Se escucharon más tiros. Los hombres de Capricornio se gritaban algo unos a otros. Sus voces sonaban furiosas, excitadas. ¿Por qué no podía entender sus palabras? Miró a Fenoglio muerta de miedo. A lo mejor él había entendido algo de todo ese griterío, alguna palabra, algún nombre…

—Sé lo que estás pensando, pero seguro que no era tu padre —la tranquilizó—. No está tan loco como para introducirse de noche en la guarida de Capricornio —la apartó con suavidad de la ventana.

Las voces se extinguieron y la noche volvió a quedar en calma, como si nada hubiera sucedido.

Meggie trepó de nuevo a su litera con el corazón palpitante. Fenoglio la ayudó.

—¡Haz que mate a Capricornio! —susurró—. ¡Haz que la Sombra lo mate! —Ella misma se asustó de sus palabras.

Pero no las retiró.

Fenoglio se frotó la frente.

—Sí, creo que tendré que hacerlo —murmuró.

Meggie cogió el jersey de su padre y lo apretó contra ella.
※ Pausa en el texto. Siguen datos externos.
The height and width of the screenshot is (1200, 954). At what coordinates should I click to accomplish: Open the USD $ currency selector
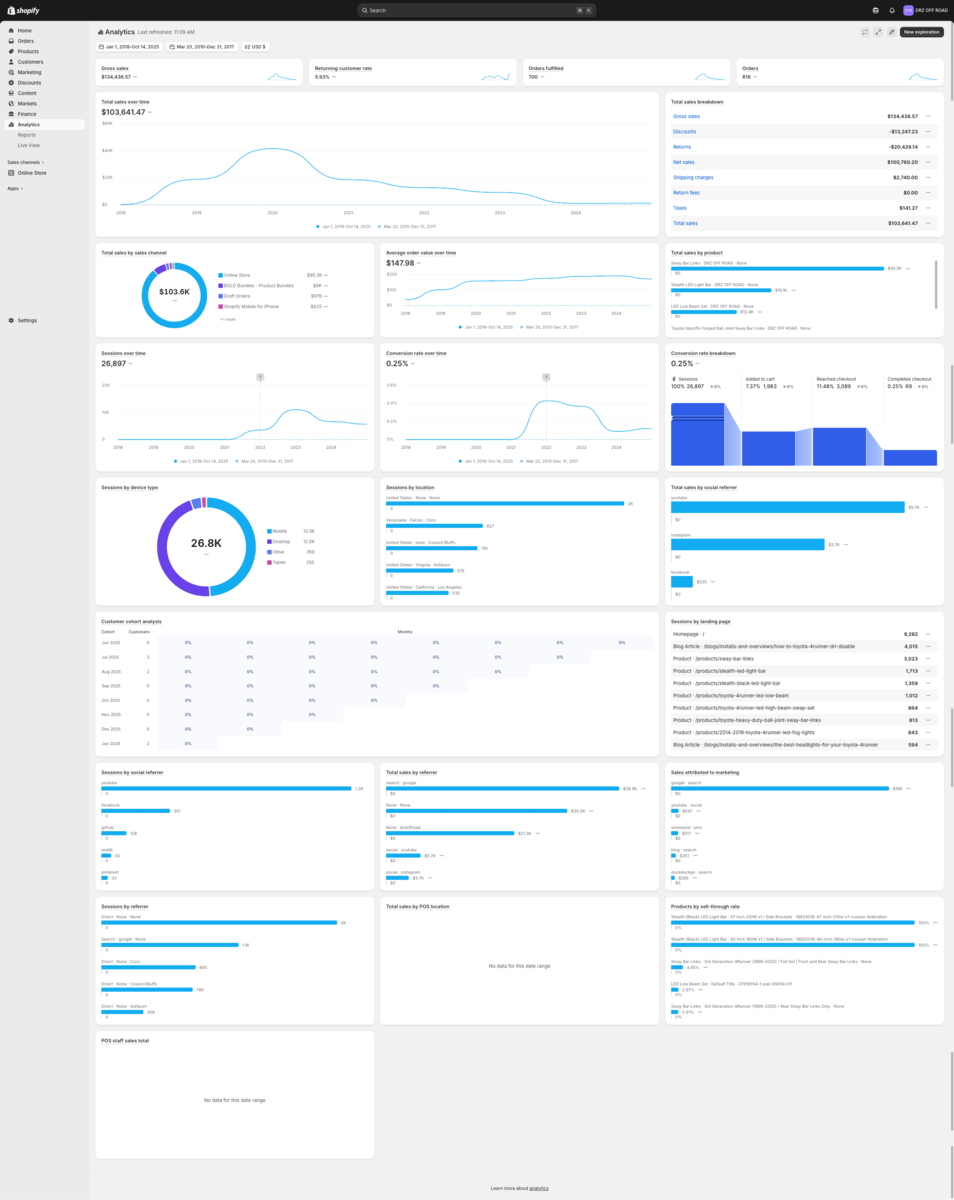click(255, 47)
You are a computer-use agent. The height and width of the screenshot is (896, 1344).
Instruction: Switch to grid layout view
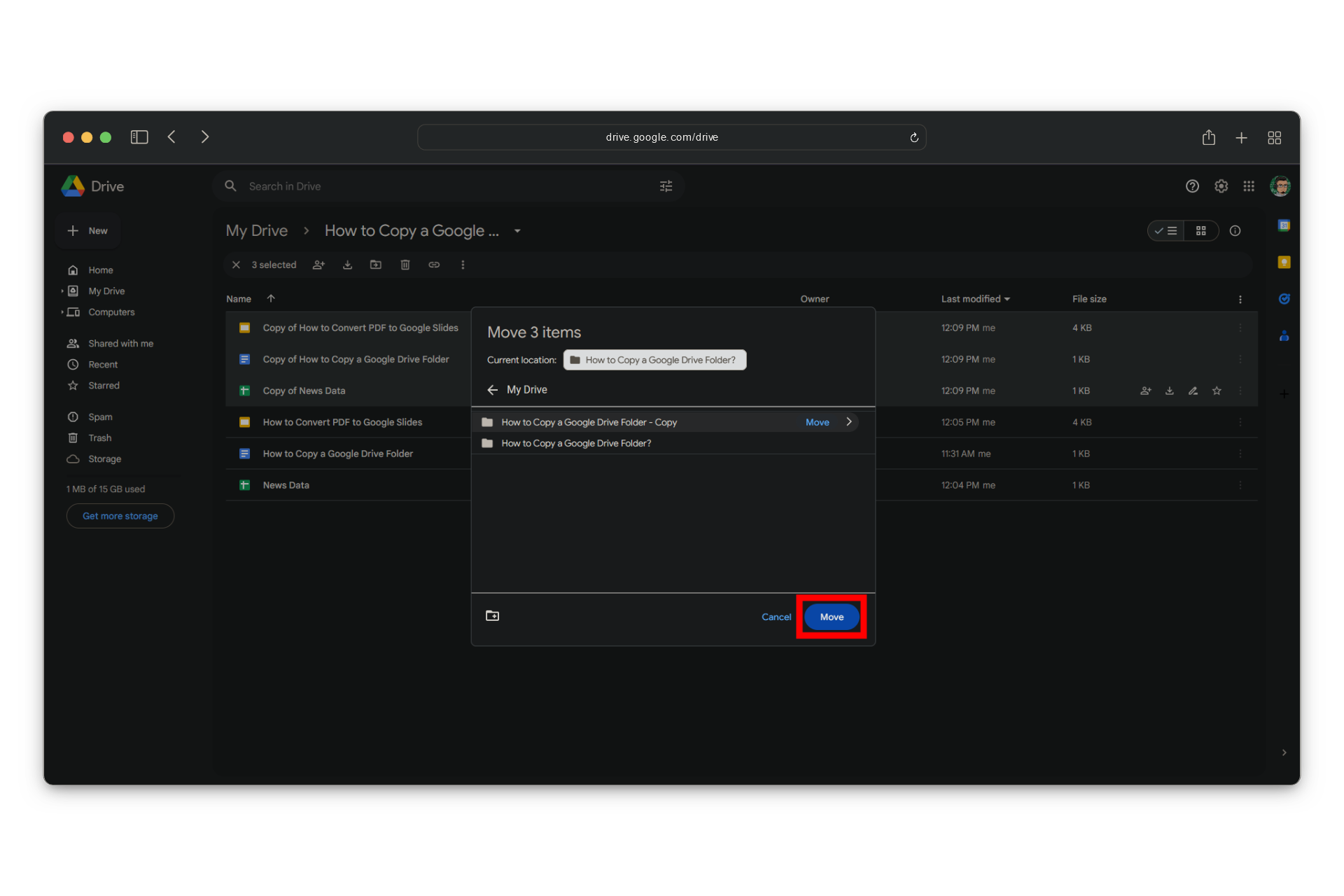point(1201,231)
En algún lugar de la casa se oyeron portazos y pisadas aproximándose. Después volvió a reinar el silencio. Un silencio amenazador. «Un silencio sepulcral», pensó Meggie. Esa frase ya no se le iba de la cabeza.

—¿Qué ocurrirá si la Sombra tampoco te obedece a ti? —preguntó—. Como en el cuento de la mujer de flores. ¿Qué pasará entonces?

—Es preferible no pensarlo —contestó Fenoglio muy despacio.